Hystopia

In an alternative version of American history, JFK is in his third term as President, Michigan is basically one huge fiery riot, and the government is subjecting soldiers returning from Vietnam to experimental psychological treatment. Reenactments of their traumas are resulting in a loss of memory of any of the traumatic events; for some, who went to war with childhood friends, this includes large gaps in their memories over the course of a lifetime. Meanwhile, one failed experiment, known as Rake, has embarked on a killing spree, dragging along a psychologically damaged young woman, Meg, whose boyfriend was killed in Vietnam.

If that sounds complicated, the actual plot involves another overlay of fiction: the “real” world of the novel is an alternative history, in which the “novelist”, who subsequently commits suicide, invents yet another alternative world; in that world, his sister Meg is still alive and capable of rescue.

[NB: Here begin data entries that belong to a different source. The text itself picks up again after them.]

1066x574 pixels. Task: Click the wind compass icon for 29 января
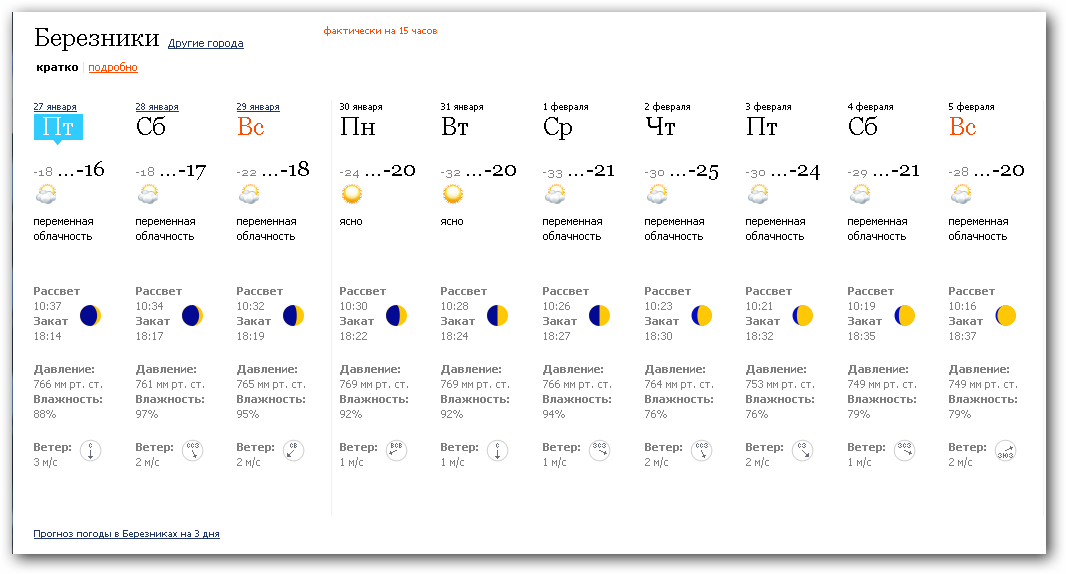coord(294,451)
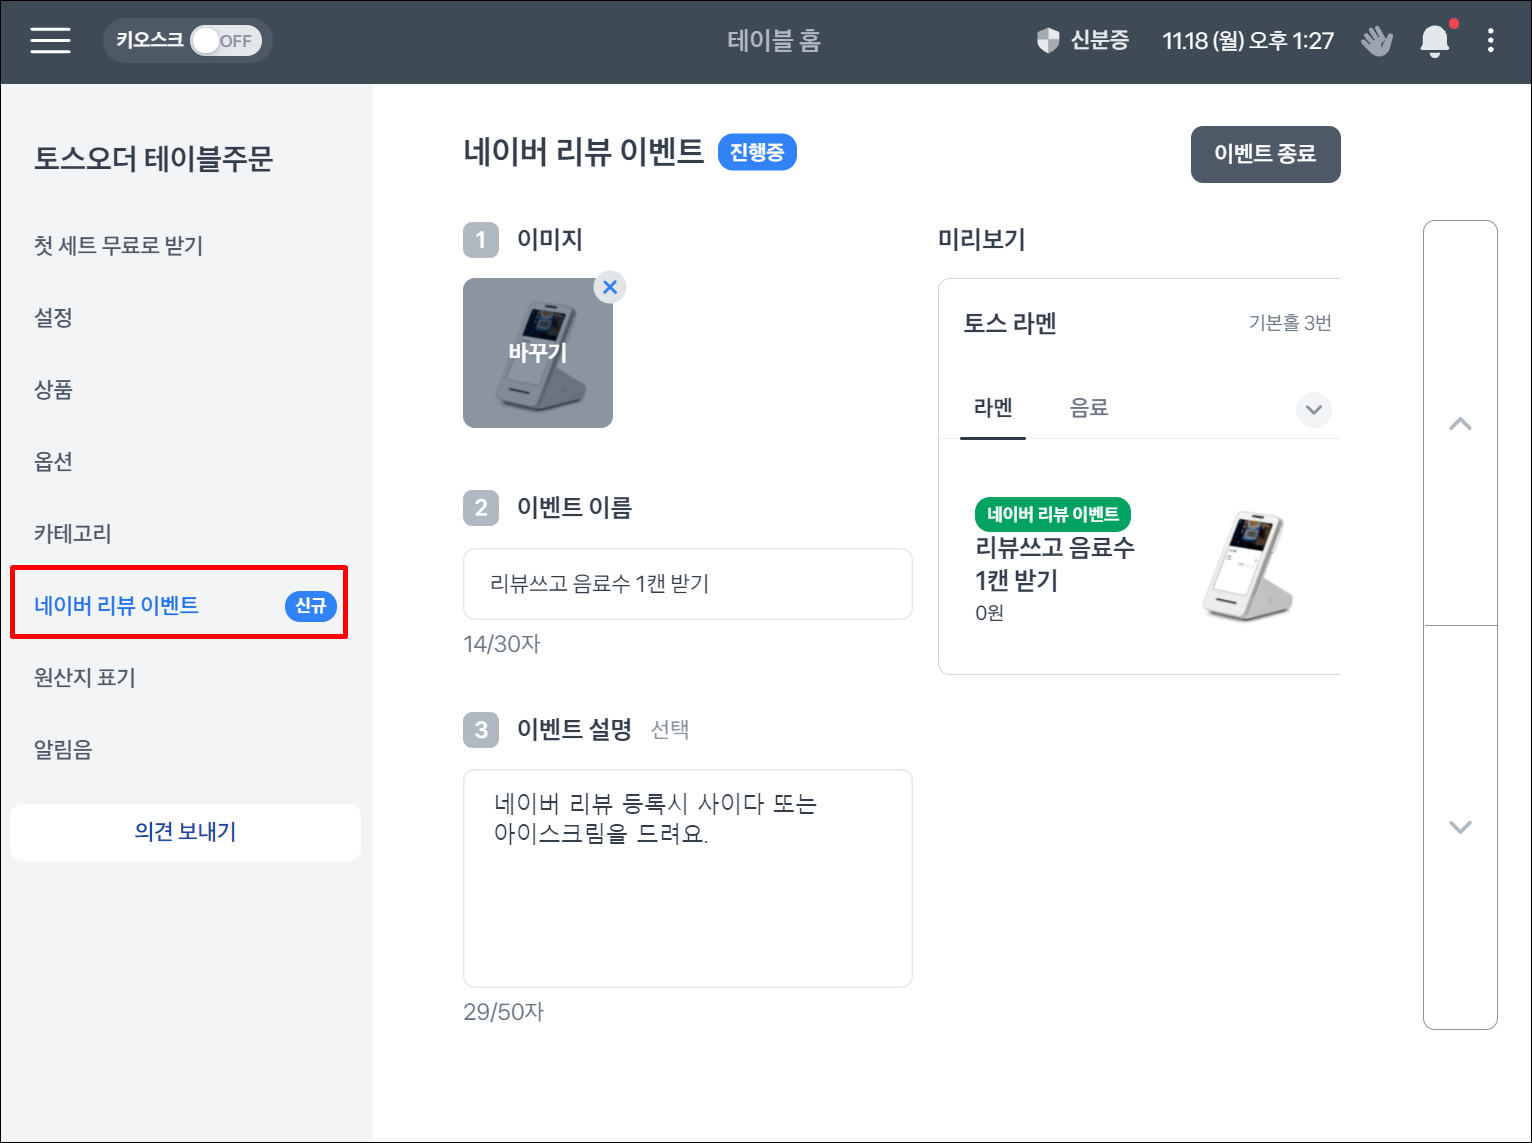Click 의견 보내기 button
This screenshot has width=1532, height=1143.
185,832
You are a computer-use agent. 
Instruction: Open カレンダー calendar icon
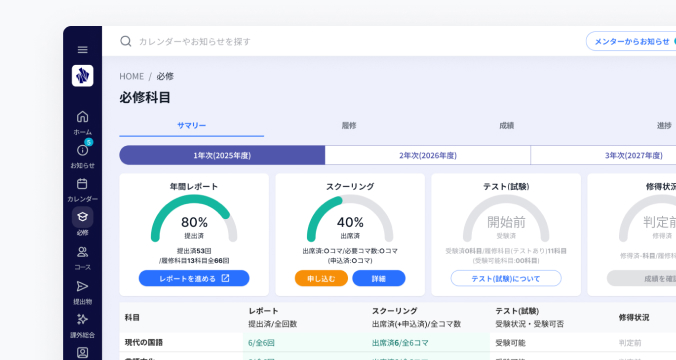[x=82, y=184]
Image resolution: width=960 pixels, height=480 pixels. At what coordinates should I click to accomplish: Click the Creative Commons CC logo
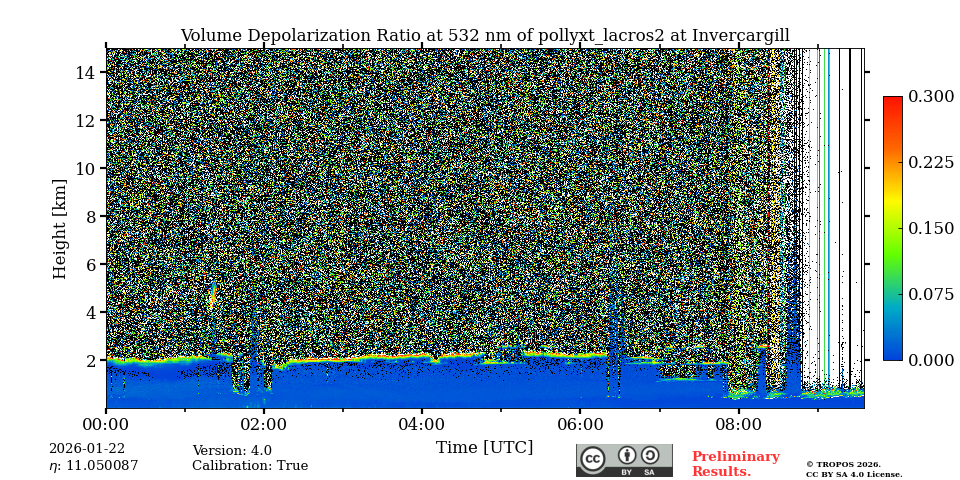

The framework of the novel-within-a-novel includes statements by those who knew the siblings, compounding the effect created by the shifting versions of novelistic truth. Meanwhile, the memory loss and forced drugging of the survivors evokes the surreal experience of a generation of soldiers that returned from war to find a new world had created itself in their absence.

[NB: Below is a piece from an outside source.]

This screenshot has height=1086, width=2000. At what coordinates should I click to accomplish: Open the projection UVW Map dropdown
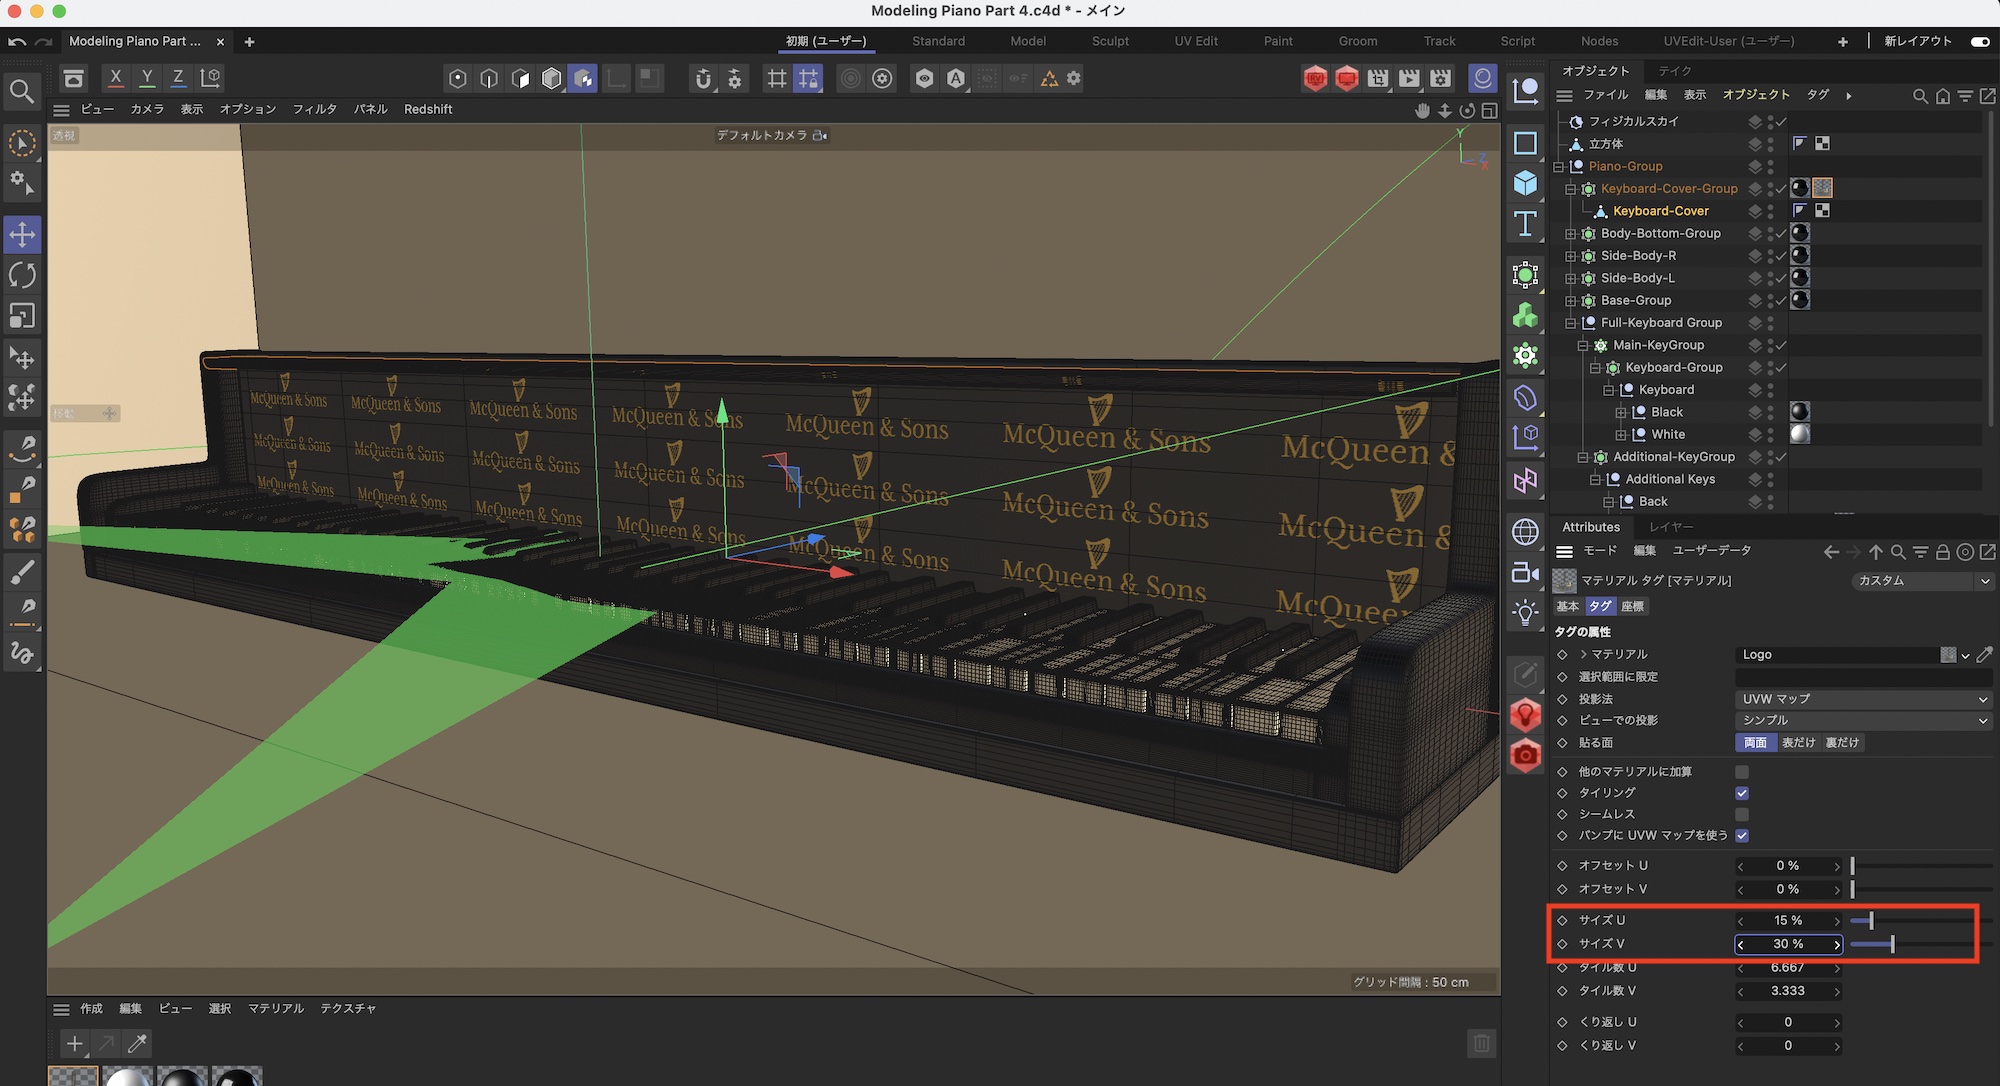[x=1864, y=699]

Last year gave us The Sympathizer, an incredibly important Vietnam War book; Hystopia is possibly no less important, though from a completely different perspective. While some of its techniques may be a little obvious – the layering of historical narrative, for instance, and retrospective truth – it’s sufficiently original to earn forgiveness, and isn’t afraid to ask hard questions, the most significant of which is: what happens when an entire nation consciously chooses to forget its own trauma?